Structural elucidation of in-process impurities using high resolution LC/MS/MS
Syed Salman Lateef, Agilent CrossLab Group
With the paramount importance of consumer safety in mind, the characterization of impurities in drug products has become a crucial regulatory requirement in the pharmaceutical drug development process. Identification of impurities and their structural elucidation is greatly facilitated when using high resolution accurate mass LC/MS together with comprehensive software tools for data processing and structural characterization. The in-process impurities are often structurally related to process ingredients or intermediates. Therefore, a direct comparison of accurate mass MS, MS/MS, and pseudo MS3 of unknowns with known standards assists in structural elucidation. In this article, we review a study using a four-step LC/MS workflow for successful elucidation of impurities in drug products.
Powerful Agilent MSC software delivers successful data interpretation
In this study, available amlodipine impurity standards were used to create an accurate mass MS database together with MS/MS and pseudo MS3 spectral libraries using the Agilent Personal Compound and Database Library (PCDL) software. The accurate mass data for the unknown in-process impurities were then searched against the known libraries to identify common substructures. Elemental compositions and associated structures for the impurities could then be proposed. Also used in this analysis was Agilent Molecular Structure Correlator (MSC), an intelligent software tool. MSC software correlates accurate mass and elemental formula of MS/MS fragments with possible in silico fragment ions from proposed structures. Determination of structures of fragment ions and elucidation of fragmentation pathways were achieved using the MSC software.

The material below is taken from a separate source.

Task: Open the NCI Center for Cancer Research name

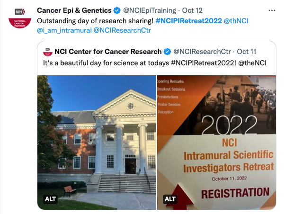Action: pyautogui.click(x=108, y=52)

Figure 1. TIC (background subtracted) of the in-process samples showing nine compounds and their measured accurate masses.
Table 1. Nine compounds detected from the unknown impurity samples and their calculated mass errors.
Figure 2. Proposed structures and fragmentation sites for known impurities.
Figure 3. Proposed structure and fragmentation pathways of the unknown ion at m/z 630.2218. The pseudo MS3 of m/z 459.1308 revealed that it is an intermediary for the fragment ion at m/z 294.089 and m/z 192.0654
An effective four-step LC/MS workflow for unknown structure elucidation
This analysis utilized a four-step LC/MS workflow that delivered successful elucidation of amlodipine impurities.
In the first step, MS, MS/MS, Pseudo MS3, two injections per sample with high and low fragmentor voltages were performed. This was followed by data dependent MS/MS acquisition at three different collision energies.
At step two, data analysis step, the unknown sample analysis in MS mode revealed nine components (Figure 1) using the molecular feature extraction algorithm. Table 1 gives the formula of each of these compounds, along with the mass error.
At step three, fragmentation pattern analysis is performed. This is accomplished with a fragment search of unknowns using the PCDL software. Figure 2 shows a comparison of fragments—similarities, losses, and differences between known and unknowns is achieved.
In this example, a custom spectral library of known impurity standards was created using the Agilent Personal Compound and Database Library (PCDL) software. By using the fragment search feature of PCDL and fragmentation site comparison with known impurities, the structure of unknown impurities was proposed and verified. The MS/MS fragment at m/z 294.0880, of Peak 4 was found in Impurity E, while the ion at m/z 192.0653 was found in Impurity H . In addition, the pseudo MS3 spectra of the ion at m/z 294.0880 showed a similar fragmentation pattern to the ion at m/z 294.0880 in Impurity H and E.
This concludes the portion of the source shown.